ASSIGNMENT => Take the entries that follow and return exactly the lines from the one holding "Select the テーブル名 field on row 7" through the one holding "Task: Open the", both included. Nothing else is needed.

STUDY MATERIAL =>
━━━━━━

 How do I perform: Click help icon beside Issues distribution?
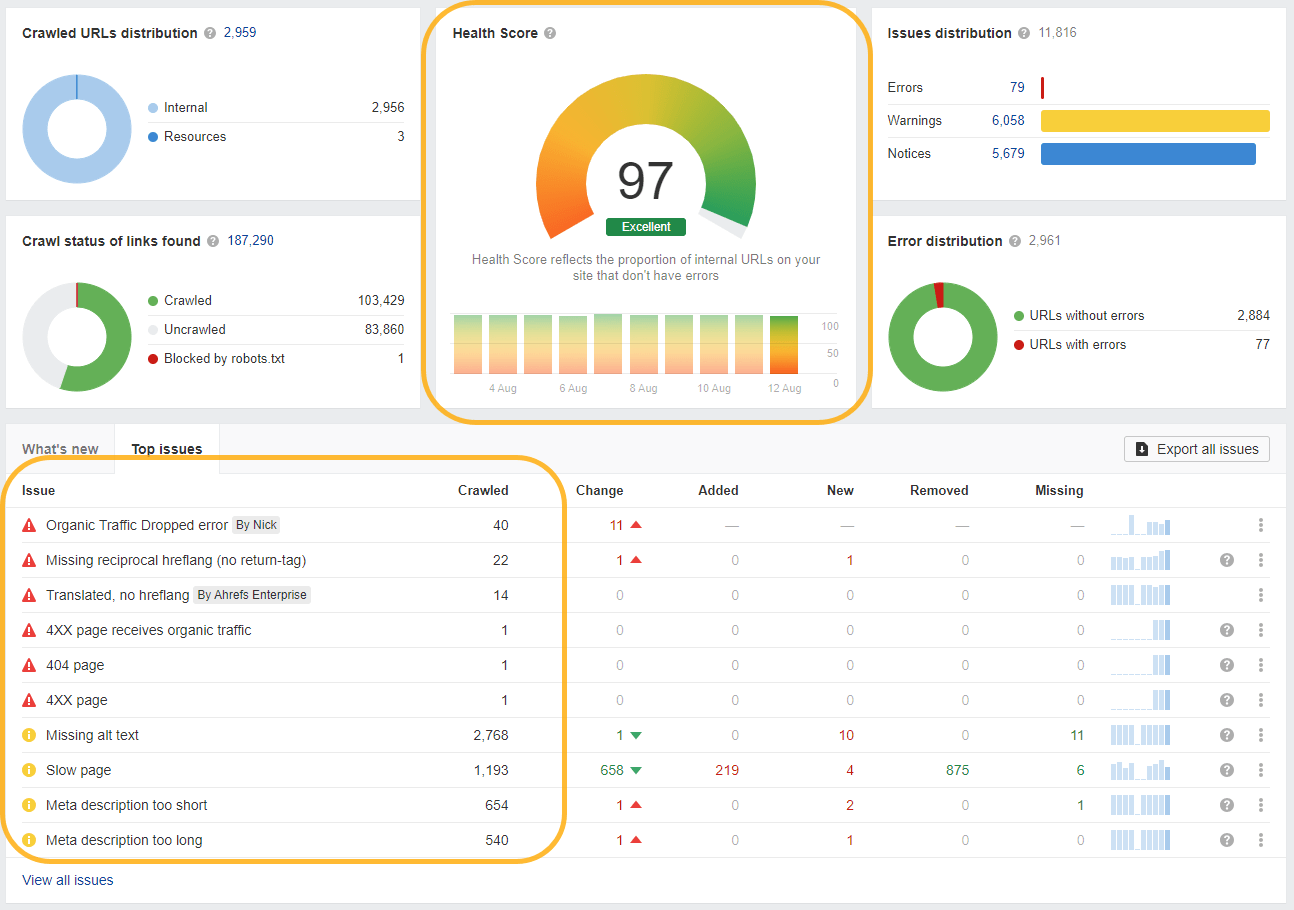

━━━━━━

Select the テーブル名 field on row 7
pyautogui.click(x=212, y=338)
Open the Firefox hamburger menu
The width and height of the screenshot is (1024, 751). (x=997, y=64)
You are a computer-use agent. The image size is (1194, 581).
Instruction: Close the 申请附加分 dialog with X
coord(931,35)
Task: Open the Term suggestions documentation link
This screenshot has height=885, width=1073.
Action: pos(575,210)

━━━━━━

TASK RESULT =>
Select the テーブル名 field on row 7
pyautogui.click(x=212, y=338)
Open the Firefox hamburger menu
The width and height of the screenshot is (1024, 751). (x=997, y=64)
You are a computer-use agent. The image size is (1194, 581).
Instruction: Close the 申请附加分 dialog with X
coord(931,35)
Task: Open the Term suggestions documentation link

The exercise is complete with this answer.